Tips for Lean Managers

How to Reduce the Distance Between Management and Gemba

Avatar photo By Jon Miller Published on June 5th, 2007

This issue, and how it is addressed, is one of the main factors separating successful and sustained lean transformations from those that are not. Let’s say the distance between management and the gemba is value D and the quality, quantity and speed of information received by management is value I. There is an inverse relationship between value D and value I. The greater the distance, the less the information is truly useful. In fact it is probably an inverse square relationship.
How do we reduce this distance between management and gemba, so that better quality information can arrive faster, in greater quantities to the decision-making space known as the minds or leadership?
Execute the executive conference rooms. Having nice offices, board rooms, and conference rooms creates a disincentive for people to go to gemba. The comfort and privacy of the large personal office or the conference room makes them one of the favorite hiding place of your company’s most serious problems. These most serious problems don’t like to be exposed, so they hide among the data, beneath the mahogany, behind the bookshelves full of trophies. But don’t get up to look for them, they’ll see you coming and find another nook to hide in. If you have the type of customers that like to pay the added cost of the executive conference rooms, or the personal offices, and the problems that they hide that is great. But these are the customers of yesterday.
Unplug the real time digital dashboards.
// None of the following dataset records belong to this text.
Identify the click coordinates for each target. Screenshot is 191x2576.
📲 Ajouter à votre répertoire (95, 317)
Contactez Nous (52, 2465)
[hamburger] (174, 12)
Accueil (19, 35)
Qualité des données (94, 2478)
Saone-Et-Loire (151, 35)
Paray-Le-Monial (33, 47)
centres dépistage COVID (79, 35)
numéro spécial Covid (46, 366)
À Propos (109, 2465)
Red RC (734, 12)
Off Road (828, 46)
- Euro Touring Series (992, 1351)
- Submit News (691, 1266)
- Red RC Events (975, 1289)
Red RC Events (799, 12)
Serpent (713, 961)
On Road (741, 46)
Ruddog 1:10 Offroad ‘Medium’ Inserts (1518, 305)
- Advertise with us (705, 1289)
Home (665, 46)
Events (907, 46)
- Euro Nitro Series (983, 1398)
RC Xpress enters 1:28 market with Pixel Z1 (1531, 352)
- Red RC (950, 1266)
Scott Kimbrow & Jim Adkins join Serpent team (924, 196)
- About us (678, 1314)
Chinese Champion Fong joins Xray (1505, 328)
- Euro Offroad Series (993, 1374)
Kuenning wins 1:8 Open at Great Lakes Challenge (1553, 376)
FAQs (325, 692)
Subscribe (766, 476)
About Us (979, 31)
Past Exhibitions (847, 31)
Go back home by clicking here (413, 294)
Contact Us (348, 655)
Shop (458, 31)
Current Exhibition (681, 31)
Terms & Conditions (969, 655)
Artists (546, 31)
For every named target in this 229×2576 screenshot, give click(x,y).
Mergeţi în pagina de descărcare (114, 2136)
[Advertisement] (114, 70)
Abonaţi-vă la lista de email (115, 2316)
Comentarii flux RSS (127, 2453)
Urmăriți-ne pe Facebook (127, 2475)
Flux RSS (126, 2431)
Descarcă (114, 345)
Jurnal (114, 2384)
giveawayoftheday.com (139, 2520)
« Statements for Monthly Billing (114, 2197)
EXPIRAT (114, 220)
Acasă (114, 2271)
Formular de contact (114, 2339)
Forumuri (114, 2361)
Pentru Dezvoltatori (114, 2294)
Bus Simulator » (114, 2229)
Or at least turn them off for most of the day. Turn off e-mail capability to report status from the shop floor to management, and Blackberries also, while you’re at it. Make it so that you have to go to the information, not make information come to you.
Take the management on some eye-opening gemba walks. You can’t expect the average manager to know what to look for or how to see the abnormality in current condition if they have become habituated. It takes less than a minute to give people an “a-ha!” on a gemba walk, in most gembas. These gemba walks should be led by people with very sharp eyes for waste who are adept at asking open-ended questions, preferably starting with “Why..?” You may need to hire a respected outside expert to come in and do this, so that the person who gets fired for speaking the truth to management is not you. They key word is “challenge”.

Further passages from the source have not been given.